Businesses using blog and video content to market are always looking for new ways of putting that content in front of more people. With how competitive SEO has gotten and how many articles about basically everything that exist out there, relying solely on that as a strategy isn’t enough.

Rather than a passive “post and wait” approach, you can circumvent the reliance on Google entirely by leveraging human relationships. In a recent post by Brian Dean of Backlinko he makes a bunch of great suggestions on how you can put your content in front of new audiences.

The one in particular we’re going to talk about here is the concept of creating bonus content to promote at key times.

In this case, how about podcasts and events?

I’m no stranger to podcasts, but for me a missed opportunity that I definitely plan to leverage in the future involves a little planning ahead.

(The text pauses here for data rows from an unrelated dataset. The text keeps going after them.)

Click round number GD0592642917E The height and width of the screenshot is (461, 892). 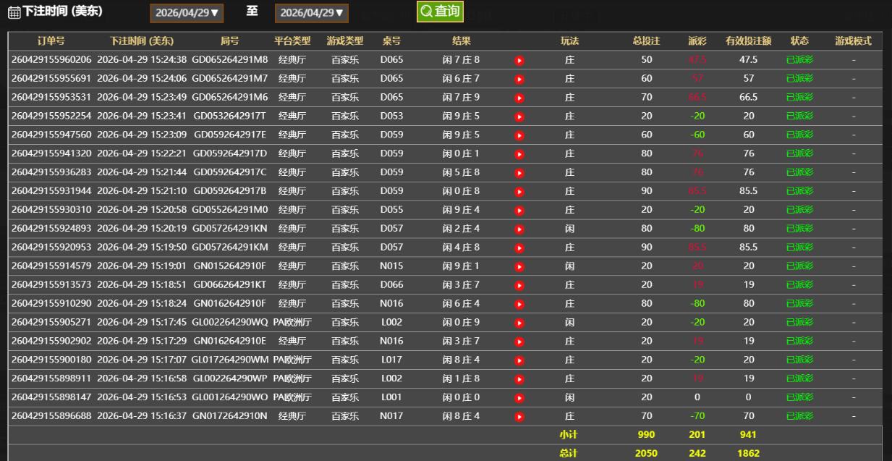229,135
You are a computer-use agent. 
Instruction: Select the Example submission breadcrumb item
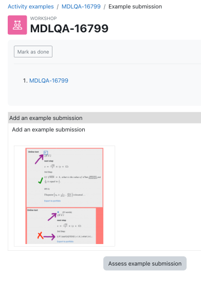[x=135, y=7]
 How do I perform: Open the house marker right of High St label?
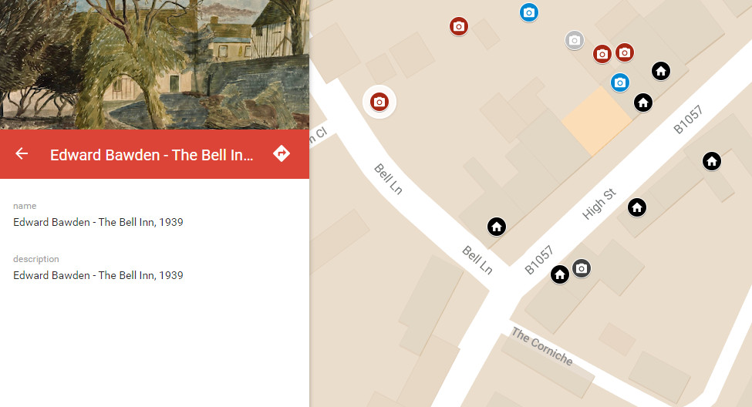[637, 207]
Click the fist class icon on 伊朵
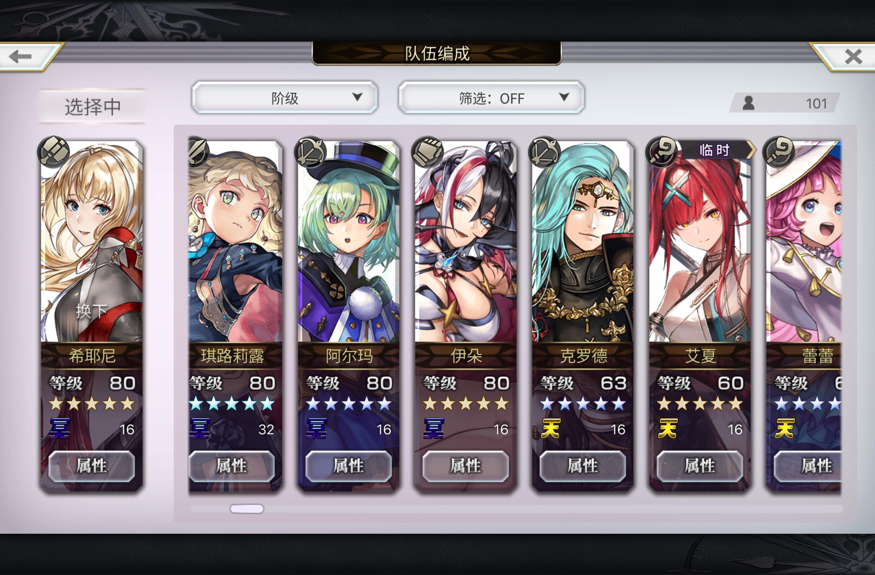 (428, 152)
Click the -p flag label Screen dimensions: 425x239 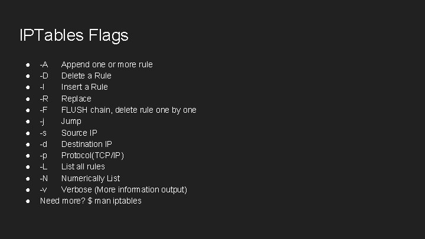(x=44, y=155)
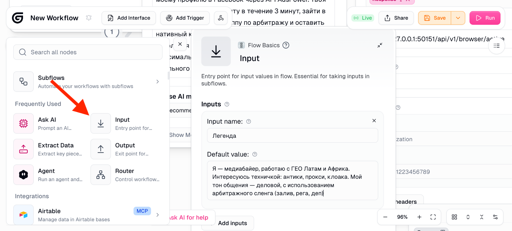
Task: Expand the Airtable integration
Action: [158, 215]
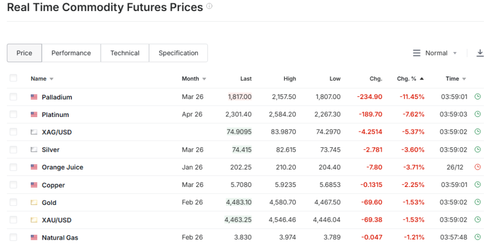Screen dimensions: 494x245
Task: Select the Copper row checkbox
Action: click(13, 185)
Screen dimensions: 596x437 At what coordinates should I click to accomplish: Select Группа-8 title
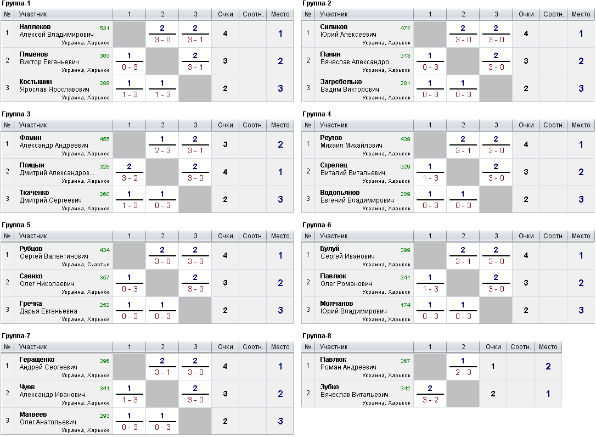point(317,336)
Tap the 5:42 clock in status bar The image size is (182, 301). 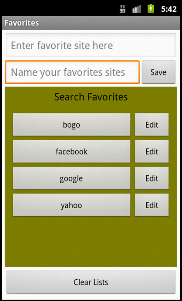169,9
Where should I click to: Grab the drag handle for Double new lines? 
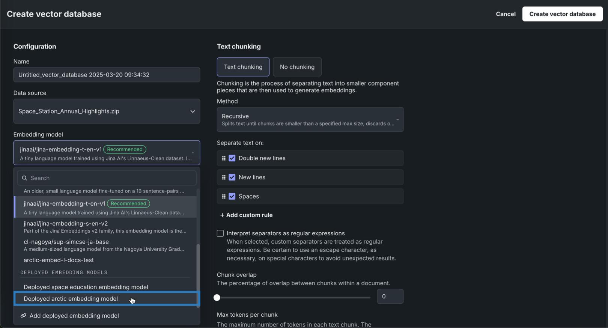(x=224, y=158)
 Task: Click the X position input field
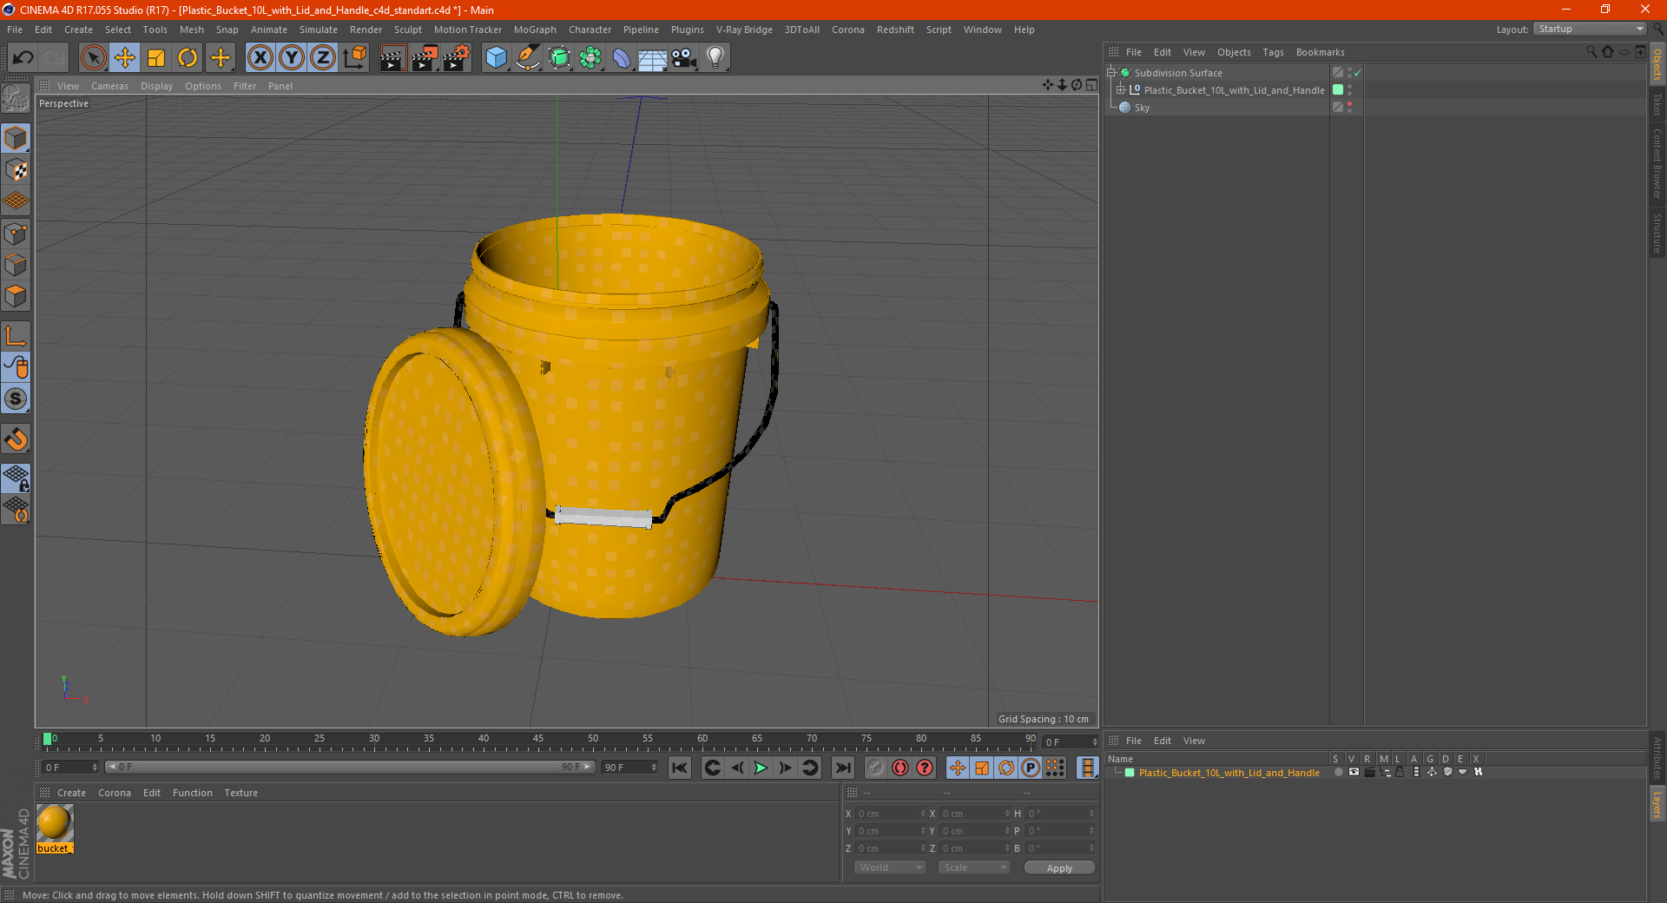[x=887, y=814]
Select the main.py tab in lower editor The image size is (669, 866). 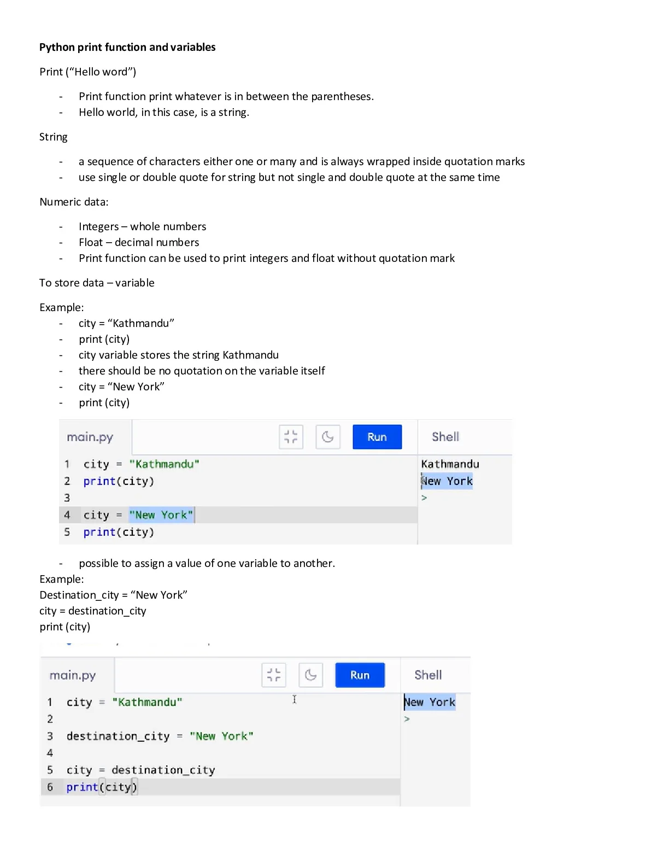(x=73, y=675)
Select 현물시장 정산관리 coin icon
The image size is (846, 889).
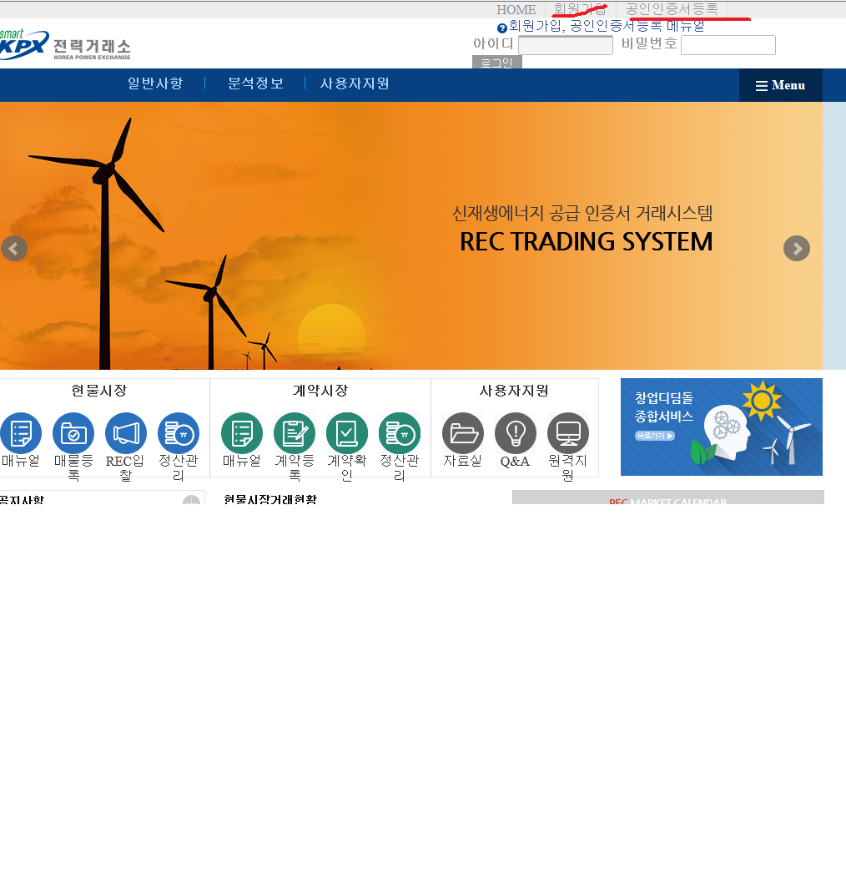coord(179,433)
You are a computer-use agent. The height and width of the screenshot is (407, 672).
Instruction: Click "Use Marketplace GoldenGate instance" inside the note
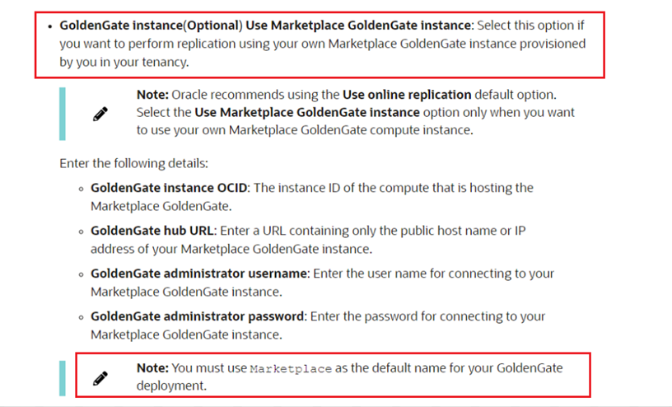(x=307, y=112)
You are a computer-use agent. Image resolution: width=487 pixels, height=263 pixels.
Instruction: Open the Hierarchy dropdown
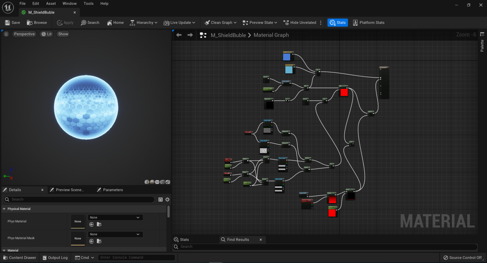pos(143,23)

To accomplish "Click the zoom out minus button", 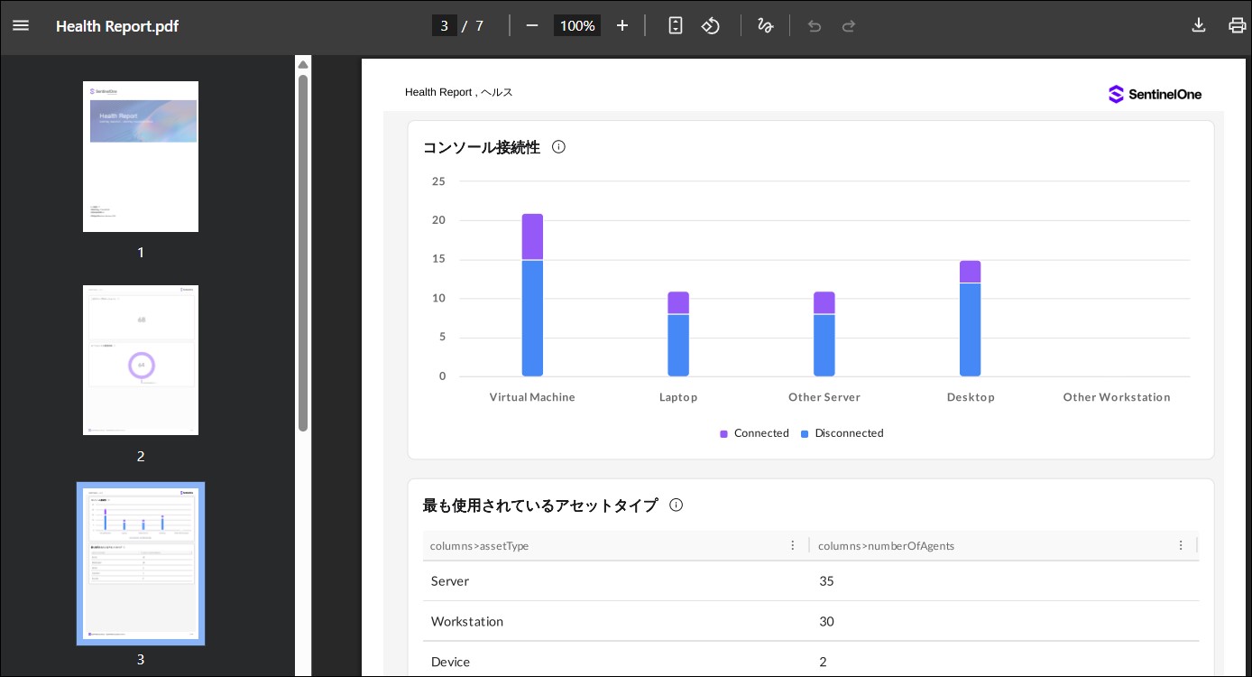I will coord(532,25).
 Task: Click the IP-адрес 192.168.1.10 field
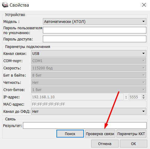[x=77, y=97]
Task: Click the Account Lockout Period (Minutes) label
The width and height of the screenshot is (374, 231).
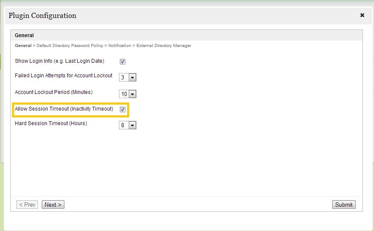Action: coord(54,92)
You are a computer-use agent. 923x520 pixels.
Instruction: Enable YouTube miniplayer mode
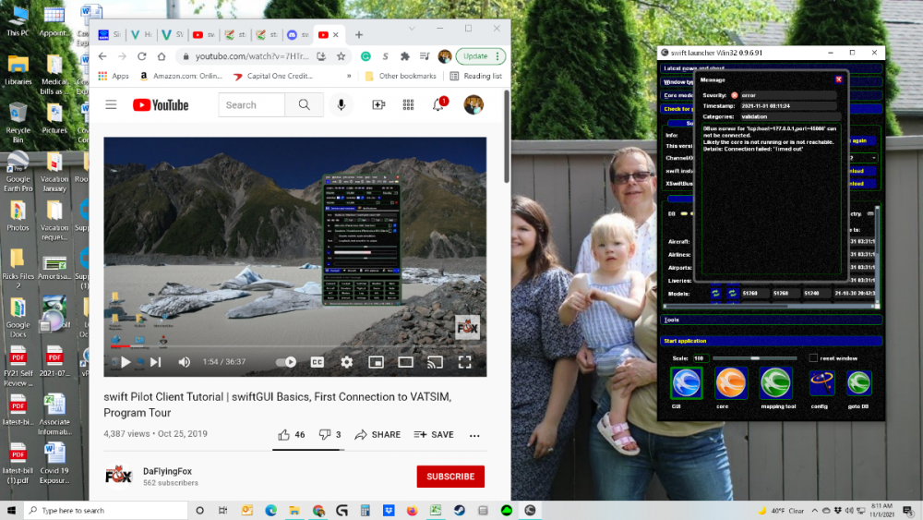click(376, 362)

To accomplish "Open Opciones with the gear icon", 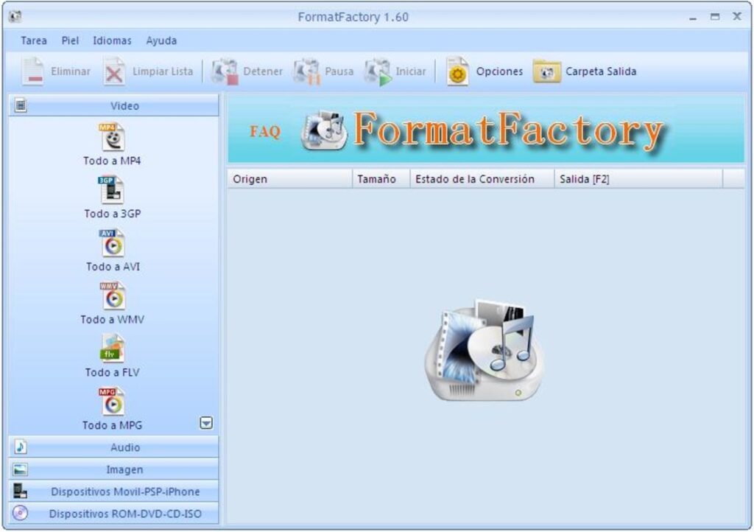I will click(x=485, y=71).
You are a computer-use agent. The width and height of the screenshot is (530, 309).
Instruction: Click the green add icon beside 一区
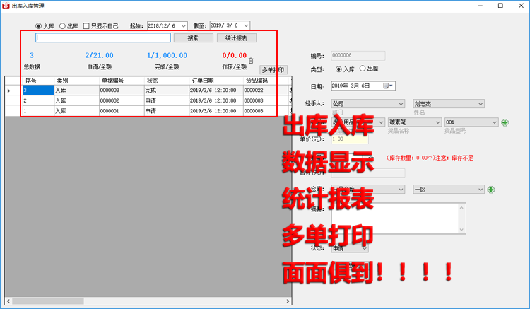[x=490, y=190]
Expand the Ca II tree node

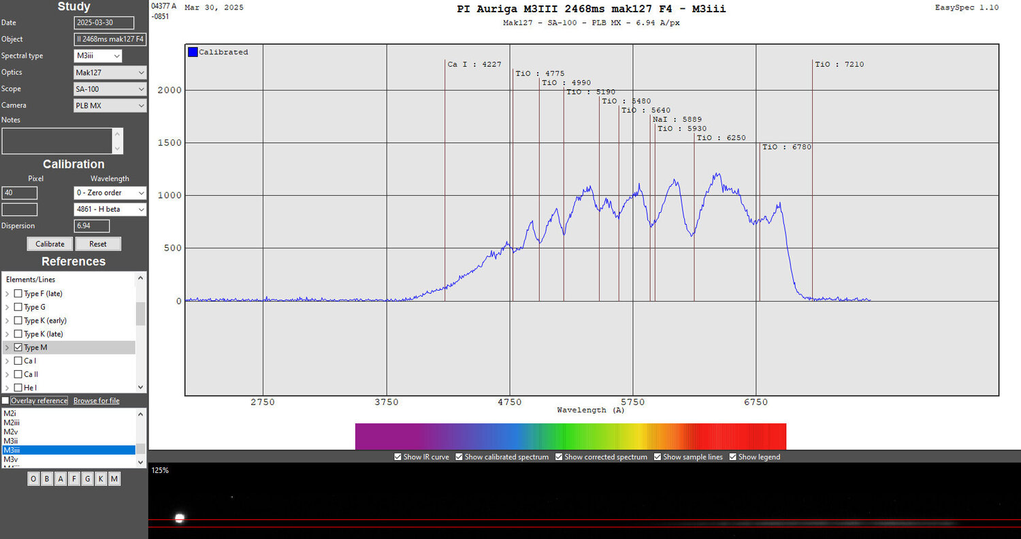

If you know you’ll be a guest on a podcast or a speaker at an upcoming event, ask yourself the following:

  • Given the topic of the upcoming conversation, what additional nuggets of info could you offer that same audience to provide more value?
  • Is that extra info something you could put into a white paper, e-book, or newsletter?

Work to prepare that info in advance — or re-appropriate similar info you’ve already created. Brian Dean suggests creating a landing page of sorts to introduce that info with a very easy-to-remember URL that lists what specifically you’re offering and allows users to get it by subscribing to your email list. He mentioned doing this for podcasts he’s been on and mentioning that bonus page toward the end of the podcast, urging listeners to visit for a free bonus.

Big traffic boosts to the website and a jump in lasting subscribers were the big boons he talked about seeing reliably every time.

An example of how that might look would be this. Suppose I was going to give a presentation on SEO Basics. My bonus content might be a whitepaper on linkbuilding techniques available for subscribing to me.

Linkbuilding would only be relevant to my audience after listening to my presentation of the basics, at which point they’d be looking for some other things they can try to augment what I taught them. But it’s not a cheap throw-in; in this case that’s a legitimately useful batch of extra information that isn’t offered to just everyone. Everyone in that audience would be excited to be offered something exclusive.

It ingratiates you to both the audience and to whoever organized the event (or whoever offered to have you as a guest of their podcast). The host will appreciate you being a gracious enough guest to add value to his or her listeners, and you’ll have leveraged their audience to build your own. You can imagine how doing that repeatedly but meaningfully can become rather powerful.